Environment, Development and Sustainability, 2021

This paper explored the link between energy consumption and carbon emissions in North Africa thro... more This paper explored the link between energy consumption and carbon emissions in North Africa through an Environmental Kuznets Curve (EKC) framework. Panel data extracted from the data base of the World Development Indicators (WDI) for the period 1990–2015 were used for the study. In the analytical process, more modern econometric techniques that are vigorous to cross-sectional dependence and slope heterogeneity were employed. From the findings, the studied panel was heterogeneous and cross-sectionally dependent. Also, all the series were first differenced stationary and cointegrated in the long-run. Further, the Augmented Mean Group (AMG) and the Common Correlated Effects Mean Group (CCEMG) estimators affirmed energy consumption as a significantly positive determinant of CO2 emissions.

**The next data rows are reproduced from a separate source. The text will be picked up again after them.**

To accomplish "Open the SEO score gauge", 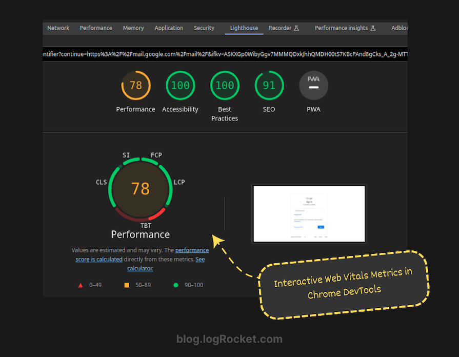I will (x=269, y=85).
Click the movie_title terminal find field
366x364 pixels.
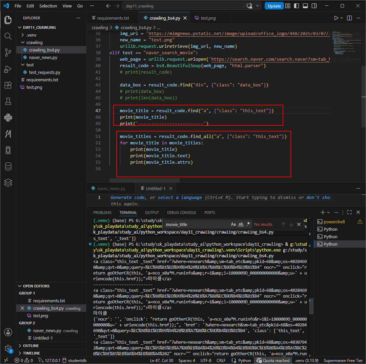[x=197, y=224]
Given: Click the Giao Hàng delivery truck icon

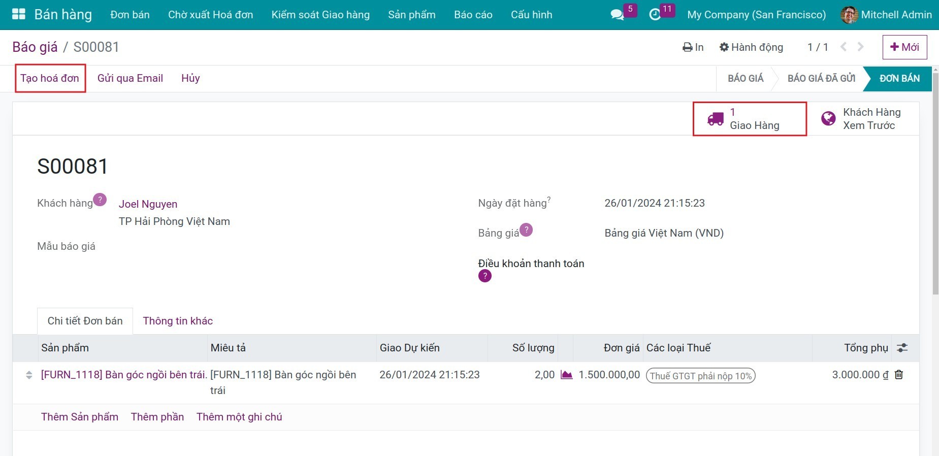Looking at the screenshot, I should click(715, 119).
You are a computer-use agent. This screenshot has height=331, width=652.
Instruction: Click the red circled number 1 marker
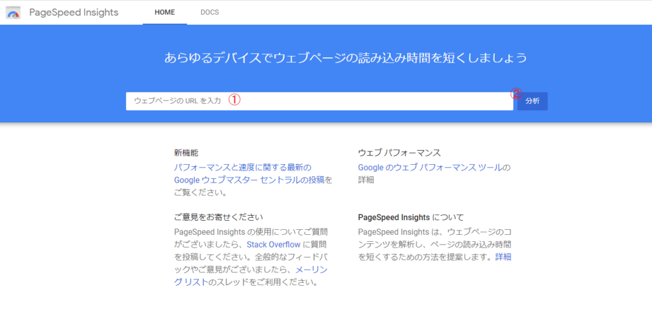pos(234,100)
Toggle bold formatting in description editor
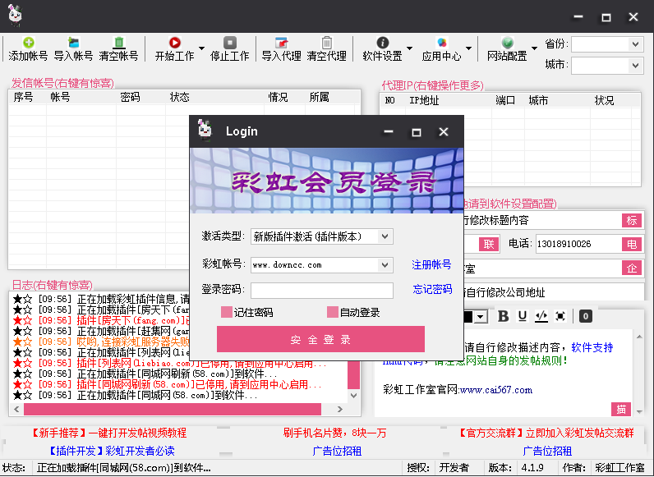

Also, urbanization and foreign direct investments promoted the emanation of CO2 in the block. Finally, an inverted U-shaped relationship between economic growth and CO2 emissions was disclosed, validating the EKC hypothesis. On the causal connections amid the series, there was a bidirectional causality between energy consumption and CO2 emissions, economic growth and CO2 emanations, and urbanization and CO2 emissions. Lastly, a unidirectional causality from foreign direct investments to CO2 emissions was unfolded. Based on the findings, it was recommended among others that, the countries should advocate for the consumption of renewable energies like wind, solar, hydro, biomass and biofuels among others. This will help to reduce the rate of emissions in the bloc.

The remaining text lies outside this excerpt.